With regard to patients with fibrosing cholestatic hepatitis (FCH), a rare but serious complication, although the AASLD/IDSA guidance does not address the subset of patients who develop FCH, data from the sofosbuvir compassionate-use program suggest that these patients can be successfully treated with sofosbuvir-based therapy. Out of 10 patients who developed FCH and received sofosbuvir and ribavirin with or without peginterferon, 8 achieved SVR12, and 7 of these patients remained stable long enough to see their FCH reversed (13). In our practice, we have used sofosbuvir and ribavirin without interferon in patients with FCH, which has achieved rapid suppression of the virus and improvement in bilirubin and clinical status, with an SVR of 66%. To the best of our knowledge, our study represents the largest number of HCV genotype 4 recipients with recurrent HCV after LDLT, compared to one recipient with genotype 4 in a previous study (7). Our findings argue against the use of sofosbuvir and ribavirin alone, although this is still recommended by the AASLD/IDSA.

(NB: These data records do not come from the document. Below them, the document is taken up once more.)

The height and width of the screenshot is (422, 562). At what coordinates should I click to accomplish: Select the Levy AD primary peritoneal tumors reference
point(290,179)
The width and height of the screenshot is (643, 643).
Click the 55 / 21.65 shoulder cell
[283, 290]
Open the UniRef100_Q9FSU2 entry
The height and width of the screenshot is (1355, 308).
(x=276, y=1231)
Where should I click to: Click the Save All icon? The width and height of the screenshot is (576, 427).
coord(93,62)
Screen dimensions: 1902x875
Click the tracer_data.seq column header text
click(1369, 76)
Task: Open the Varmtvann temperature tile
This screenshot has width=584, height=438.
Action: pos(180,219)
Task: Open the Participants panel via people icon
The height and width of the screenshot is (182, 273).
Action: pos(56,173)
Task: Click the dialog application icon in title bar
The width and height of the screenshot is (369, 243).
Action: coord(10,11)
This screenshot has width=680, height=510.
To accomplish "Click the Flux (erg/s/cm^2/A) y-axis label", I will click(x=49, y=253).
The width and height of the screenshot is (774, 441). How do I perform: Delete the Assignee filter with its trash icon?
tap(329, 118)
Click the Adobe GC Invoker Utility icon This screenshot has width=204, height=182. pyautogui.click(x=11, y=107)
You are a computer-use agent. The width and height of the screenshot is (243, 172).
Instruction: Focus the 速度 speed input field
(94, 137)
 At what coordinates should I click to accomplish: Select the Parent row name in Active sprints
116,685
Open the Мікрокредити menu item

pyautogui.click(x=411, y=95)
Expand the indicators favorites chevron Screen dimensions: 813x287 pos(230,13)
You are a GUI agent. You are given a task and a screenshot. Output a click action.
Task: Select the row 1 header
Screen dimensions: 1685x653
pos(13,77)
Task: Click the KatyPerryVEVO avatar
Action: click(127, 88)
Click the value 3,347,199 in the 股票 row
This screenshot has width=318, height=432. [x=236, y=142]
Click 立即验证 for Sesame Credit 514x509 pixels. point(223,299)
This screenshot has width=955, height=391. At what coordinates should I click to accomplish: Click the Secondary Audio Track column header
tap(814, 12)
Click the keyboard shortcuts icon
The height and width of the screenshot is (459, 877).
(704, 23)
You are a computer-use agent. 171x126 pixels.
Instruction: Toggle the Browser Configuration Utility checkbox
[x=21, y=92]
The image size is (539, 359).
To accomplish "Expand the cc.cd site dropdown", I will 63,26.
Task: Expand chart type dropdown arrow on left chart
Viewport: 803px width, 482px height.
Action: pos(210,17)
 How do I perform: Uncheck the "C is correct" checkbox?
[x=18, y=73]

In conclusion, the timing of treatment initiation in liver transplant recipients has not been well characterized, and there is no guidance provided from the AASLD/IDSA. We recommend that hepatologists begin treatment as soon as possible after liver transplantation. We also recommend newer combinations, such as ledipasvir/sofosbuvir or sofosbuvir/simeprevir, rather than sofosbuvir with ribavirin, to achieve higher rates of SVR.